In 1996, the city had a brief moment of world attention when the Irish writer Frank McCourt published Angela's Ashes for which he won the Pulitzer Prize. The book tells of the author's childhood in a rundown and dirty slum of the 1930s and 40s, In 1999, it was made into a feature film. The slums spoken of in the book had long since been removed, and local people were embarrassed by the sudden unflattering discussion of the city. When McCourt wrote the book's sequel, 'Tis, it was answered with the locally written Tisn't, which painted a better face on the city.

The appearance of the city has been undergoing a gradual face-lift: two new bridges over the Shannon, and a newly opened tunnel complete the orbital road; many of the older buildings have been replaced, some controversially such as the ancient Cruises Hotel (see Architecture of Limerick). Former city architect, Jim Barrett, led the way in turning Limerick around to face the river. Ireland's third tallest building, the 58 m Riverpoint, was completed in 2008 near the Bishop's Quay, overlooking the Shannon. The new wealth not only halted the high levels of emigration chronic through the 1980s, but led to the first large-scale immigration for centuries. The city now boasts a Russian delicatessen, a Chinese supermarket and several South Asian, African and Caribbean food shops. Near the Crescent Shopping Centre, and down the road from the LDS Church, is Limerick's first Mosque.

==Post-2008 financial crisis==
The 2008 financial crisis, and the resulting Post-2008 Irish economic downturn caused economic damage to Limerick. Like other cities in Ireland, house prices collapsed by 50% from the pre-crash highs and took more than a decade to recover. As of 2017, the economy is recovering at a steady rate.
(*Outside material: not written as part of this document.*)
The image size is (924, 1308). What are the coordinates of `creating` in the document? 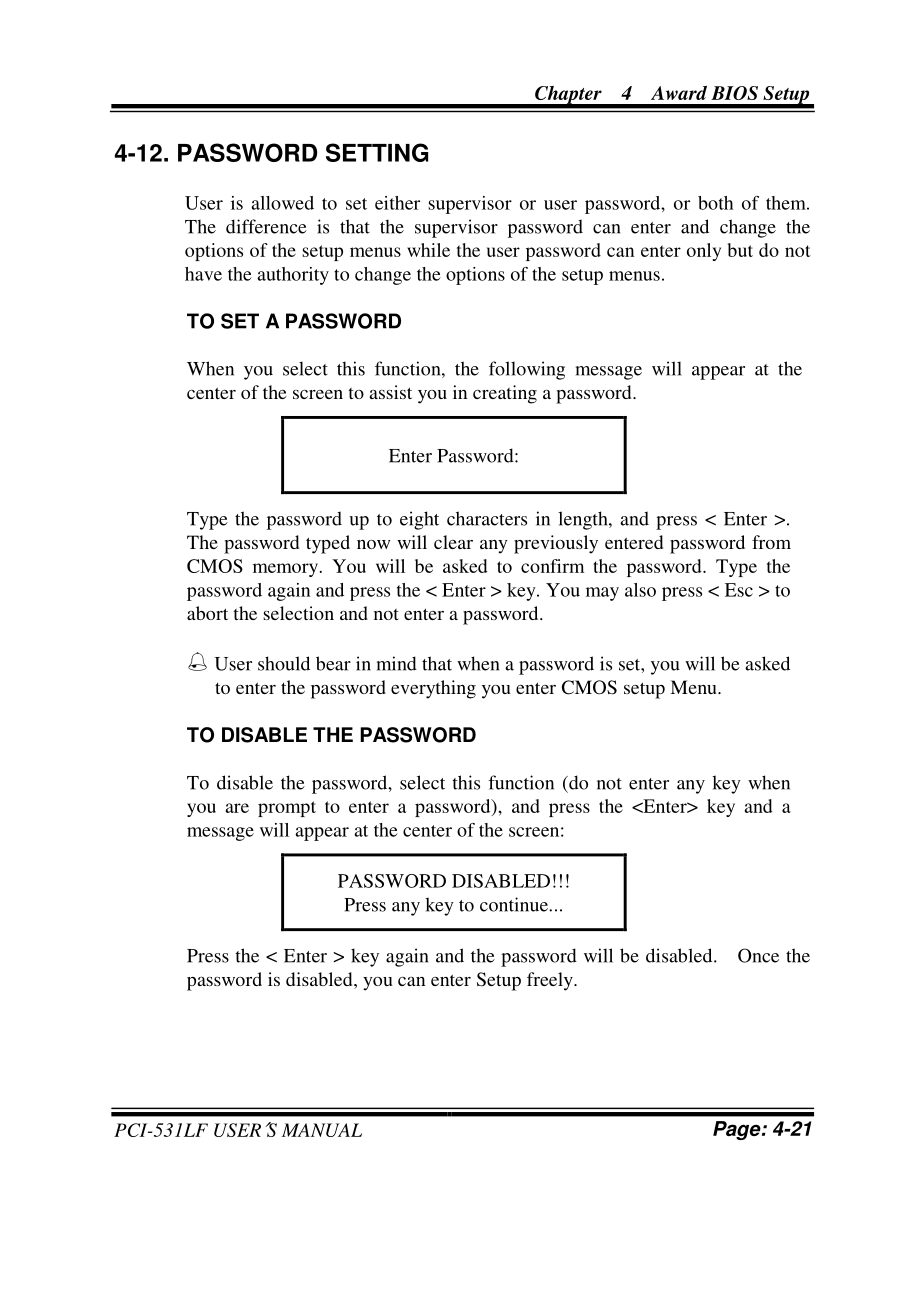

Today, Limerick has lifted itself to become the capital of the Mid-west region of Ireland. The city hosts many large US Multinational companies such as Johnson & Johnson Vision Care (Ireland) in Castletroy, Regeneron and Eli-lily in Raheen and Verizon in the city centre. The University of Limerick has established a campus on Sarsfield Street in the city and the city's main thoroughfare, O'Connell Street, has received a major facelift. The city remains a centrepoint for retail, hospitality and services.

==Annalistic references==

See Annals of Inisfallen (AI)

- AI927.2 A slaughter of the foreigners of Port Láirge [was inflicted] at Cell Mo-Chellóc by the men of Mumu and by the foreigners of Luimnech.
- AI930.1 Kl. A naval encampment [made] by the foreigners of Luimnech at Loch Bethrach in Osraige, and Derc. Ferna in Osraige was ravaged by them.
- AI967.2 A defeat of the foreigners of Luimnech by Mathgamain, son of Cennétig, at Sulchuait, and Luimnech was burned by him before noon on the following day.
- AI969.3 Beólán Litil and his son were killed by Ímar of Luimnech.
- AI972.1 Bissextile. Kl. The burning of the house of Dubchrón Ua Longacháin, in which 70 fell; and the banishment of [Norse] officials from Mumu; and the three ordinances, viz., the banishment of the [Norse] officials, the banishment of the foreigners from Luimnech, and the burning of the fortress, were enacted by the counsel of the nobles of Mumu, namely, Mathgamain and Faelán and the son of Bran, and others.
- AI974.5 The son of Bran took the hostages of Mumu from Luimnech southwards, and marched against Mathgamain.
- AI975.1 Kl. Death of Cormac, son of Faelán, by the army of Mathgamain.
- AI975.2 Ímar escaped over sea, and Inis Ubdan was captured again.
- AI972.3 The capture of Mathgamain son of Cennétig, king of Caisel. He was treacherously seized by Donnuban and handed over to the son of Bran in violation of the guarantee and despite the interdiction of the elders of Mumu, and he was put to death by Bran's son.